This chapter revises the computation of corporation tax payable that you will have studied previously. The rules for administration are also revision. The examination team has identified essential underpinning knowledge from the F6 syllabus which is particularly important that you revise as part of your P6 studies. In this chapter, the relevant topic is:
|E4||The comprehensive computation of corporation tax liability|
|(a)||Compute the corporation tax liability||2|
The major change in Financial Year 2015 from Financial Year 2014 concerns the introduction of a single rate of corporation tax.
1 Charge to corporation tax
1.1 Financial years
Tax rates are set for financial years.
The rates of corporation tax are fixed for financial years.
A financial year runs from 1 April to the following 31 March and is identified by the calendar year in which it begins. For example, the year ended 31 March 2016 is the Financial Year 2015 (FY 2015). This should not be confused with a tax year, which runs from 6 April to the following 5 April.
1.2 Computing the corporation tax liability
|There is a single rate of corporation tax which is applied to a company’s taxable total profits to compute the corporation tax liability.|
For Financial Year 2015, there is a single rate of corporation tax ( which may be called the main rate) which is 20%. This rate is applied to the company’s taxable total profits to compute the corporation tax liability.
A Ltd had taxable total profits of £1,142,000 in the year to 31 March 2016. Compute A Ltd’s corporation tax liability.
1.3 Accounting period in more than one financial year
An accounting period may fall within more than one financial year. If the rates for corporation tax are the same in both financial years, tax can be computed for the accounting period as if it fell within one financial year.
However, if the rates for corporation tax are different in the financial years, taxable total profits are time apportioned between the financial years.
|There were multiple rates of corporation tax for previous Financial Years which depended on the level of profits made by the company, the lowest rate in FY2014 being 20%. These rates are not examinable in P6(UK). If a question is set involving either an accounting period spanning 1 April 2015 or an accounting period ending prior to 1 April 2015, then the company’s level of profits will be such that only a corporation tax rate of 20% will be applicable.|
Exam focus point
2 Returns, records, compliance checks, assessments and claims
2.1 Notification to HMRC
FAST FORWARD A company must notify HMRC within three months of starting to trade.
A company must notify HMRC of the beginning of its first accounting period (ie usually when it starts to trade) and the beginning of any subsequent period that does not immediately follow the end of a previous accounting period.

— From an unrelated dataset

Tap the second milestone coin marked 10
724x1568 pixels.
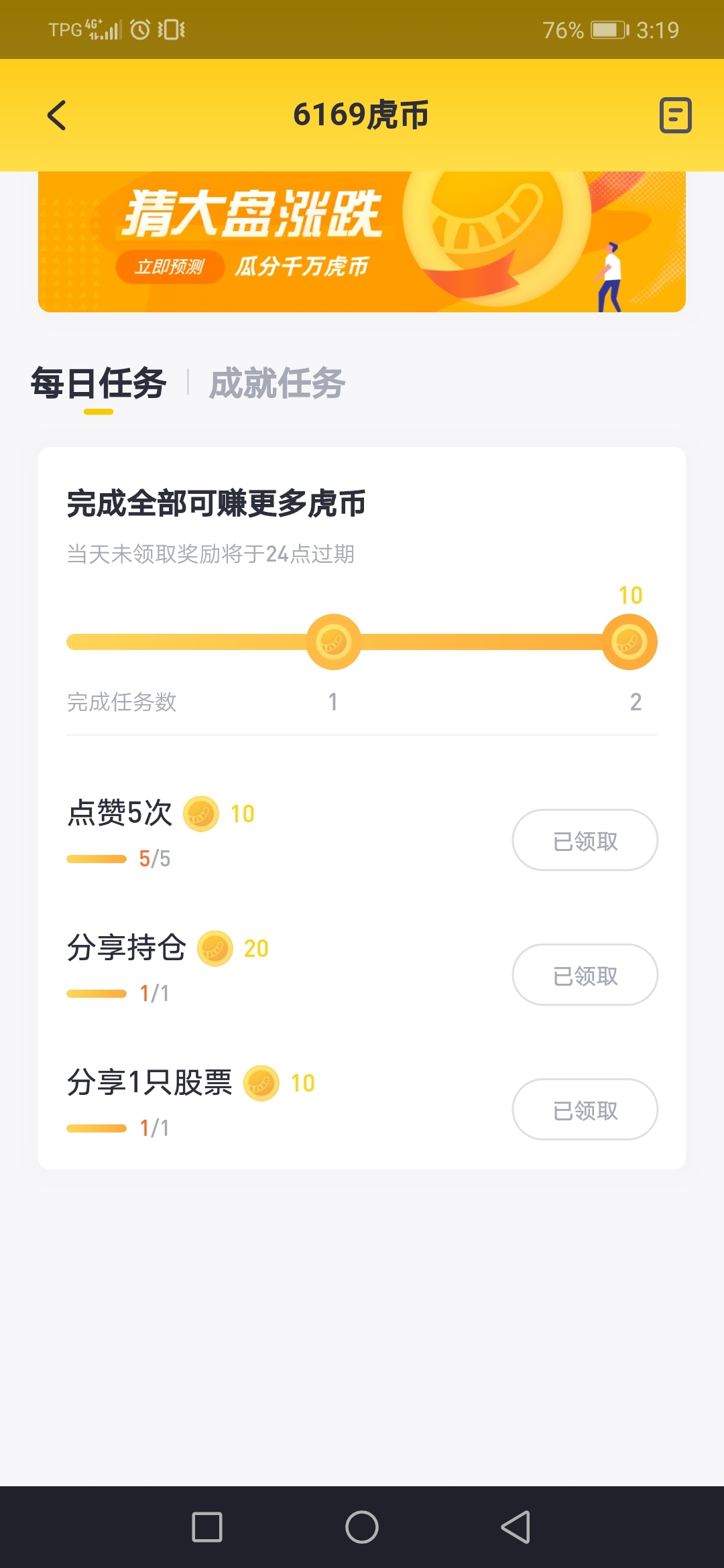[629, 642]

The notice must be in the prescribed form and submitted within three months of the relevant date.
A company which is chargeable to tax for an accounting period and has not received a notice to file a tax return must give notice of chargeability within 12 months of the end of the accounting period. The common penalty regime for failing to notify applies (see earlier in this Text).
2.2 Returns 12/14
Corporation tax returns must usually be filed within twelve months of the end of an accounting period.
A company’s tax return must be filed electronically and must include a self assessment of any tax payable. Limited companies are also required to file electronically a copy of their accounts. The filing of accounts must be done in inLine eXtensible Business Reporting Language (iXBRL).

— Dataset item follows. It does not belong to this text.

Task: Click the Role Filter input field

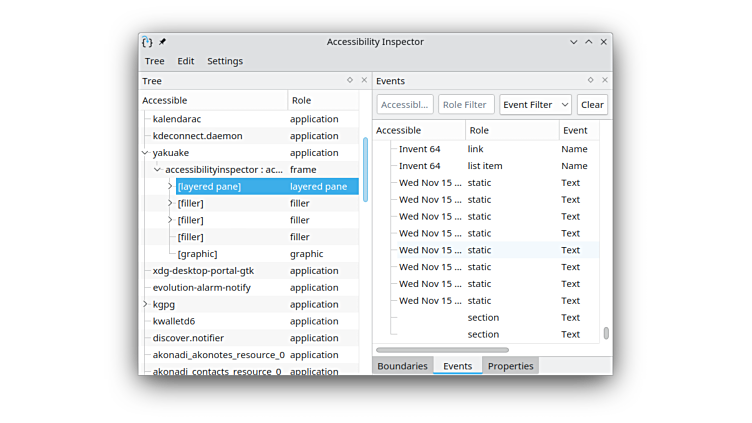Action: 466,105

iXBRL is a standard for reporting business information in an electronic form which uses tags which can be read by computers. HMRC supplies software which can be used by small companies with simple accounts. This software automatically produces accounts and tax computations in the correct format. Other companies can use:
(a) other software that automatically produces iXBRL accounts and computations; or (b) a tagging service which will apply the appropriate tags to accounts and computations; or (c) software that enables the appropriate tags to be added to accounts and computations.
The tags used are contained in dictionaries known as taxonomies, with different taxonomies for different purposes. The tagging of tax computations is based on the corporation tax computational taxonomy, which includes over 1,200 relevant tags.
An obligation to file a return arises only when the company receives a notice requiring a return. A return is required for each accounting period ending during or at the end of the period specified in the notice requiring a return. A company also has to file a return for certain other periods which are not accounting periods (eg for a period when the company is dormant).
A company that does not receive a notice requiring a return must, if it is chargeable to tax, notify HMRC within twelve months of the end of the accounting period. Failure to do so results in a maximum penalty equal to the tax unpaid twelve months after the end of the accounting period. Tax for this purpose includes corporation tax and notional tax on loans to participators of close companies (see later in this Text).
A notice to file a return may also require other information, accounts and reports. For a UK resident company the requirement to deliver accounts normally extends only to the accounts required under the Companies Act.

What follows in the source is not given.